◆ **Extract**
Thursday, May 28th, 2009

President Obama today announced over $467 million from the American Reinvestment and Recovery Act to expand and accelerate the development, deployment, and use of geothermal and solar energy throughout the United States. The funding announced today represents a substantial down payment that will help the solar and geothermal industries overcome technical barriers, demonstrate new technologies, and provide support for clean energy jobs for years to come. Today’s announcement supports the Obama Administration’s strategy to increase American economic competiveness, while supporting jobs and moving toward a clean energy economy.

“We have a choice. We can remain the world’s leading importer of oil, or we can become the world’s leading exporter of clean energy,” said President Obama. “We can hand over the jobs of the future to our competitors, or we can confront what they have already recognized as the great opportunity of our time: the nation that leads the world in creating new sources of clean energy will be the nation that leads the 21st century global economy. That’s the nation I want America to be.”

“We have an ambitious agenda to put millions of people to work by investing in clean energy technology like solar and geothermal energy,” Energy Secretary Steven Chu said. “These technologies represent two pieces of a broad energy portfolio that will help us aggressively fight climate change and renew our position as a global leader in clean energy jobs.”

◆ **Supplied records**
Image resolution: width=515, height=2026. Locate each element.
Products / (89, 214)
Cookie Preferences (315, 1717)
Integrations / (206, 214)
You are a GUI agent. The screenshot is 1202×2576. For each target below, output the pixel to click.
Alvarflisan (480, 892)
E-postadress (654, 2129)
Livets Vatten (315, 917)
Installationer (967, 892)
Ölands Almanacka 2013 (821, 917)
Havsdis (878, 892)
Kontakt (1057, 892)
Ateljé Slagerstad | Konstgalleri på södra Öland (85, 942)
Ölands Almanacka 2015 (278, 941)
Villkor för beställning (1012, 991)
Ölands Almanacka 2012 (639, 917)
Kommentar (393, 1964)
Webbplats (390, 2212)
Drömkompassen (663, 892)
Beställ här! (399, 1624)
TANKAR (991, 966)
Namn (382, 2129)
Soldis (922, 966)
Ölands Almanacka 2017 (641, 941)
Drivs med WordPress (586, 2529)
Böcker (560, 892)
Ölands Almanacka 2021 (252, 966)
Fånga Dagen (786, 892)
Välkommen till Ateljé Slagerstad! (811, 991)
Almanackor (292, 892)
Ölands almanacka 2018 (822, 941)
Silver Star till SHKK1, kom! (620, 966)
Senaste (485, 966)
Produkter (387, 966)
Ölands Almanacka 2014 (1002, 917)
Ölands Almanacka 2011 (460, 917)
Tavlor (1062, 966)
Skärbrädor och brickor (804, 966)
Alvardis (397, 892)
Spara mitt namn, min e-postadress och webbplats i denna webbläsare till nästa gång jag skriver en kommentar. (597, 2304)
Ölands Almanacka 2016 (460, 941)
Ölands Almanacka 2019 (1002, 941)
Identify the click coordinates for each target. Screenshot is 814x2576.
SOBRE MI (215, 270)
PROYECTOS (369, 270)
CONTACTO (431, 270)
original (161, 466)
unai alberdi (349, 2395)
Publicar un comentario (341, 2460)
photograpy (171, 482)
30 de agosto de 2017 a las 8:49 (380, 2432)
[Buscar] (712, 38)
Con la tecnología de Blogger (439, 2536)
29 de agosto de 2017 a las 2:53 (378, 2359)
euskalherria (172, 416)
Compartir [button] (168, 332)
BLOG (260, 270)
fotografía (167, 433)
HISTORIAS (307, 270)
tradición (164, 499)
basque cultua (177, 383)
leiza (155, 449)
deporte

◆ **Prompt**
Retype the part of the clean energy announcement above that opens with the words containing "President Obama today" and closes with "clean energy economy.".

◆ **Output**
President Obama today announced over $467 million from the American Reinvestment and Recovery Act to expand and accelerate the development, deployment, and use of geothermal and solar energy throughout the United States. The funding announced today represents a substantial down payment that will help the solar and geothermal industries overcome technical barriers, demonstrate new technologies, and provide support for clean energy jobs for years to come. Today’s announcement supports the Obama Administration’s strategy to increase American economic competiveness, while supporting jobs and moving toward a clean energy economy.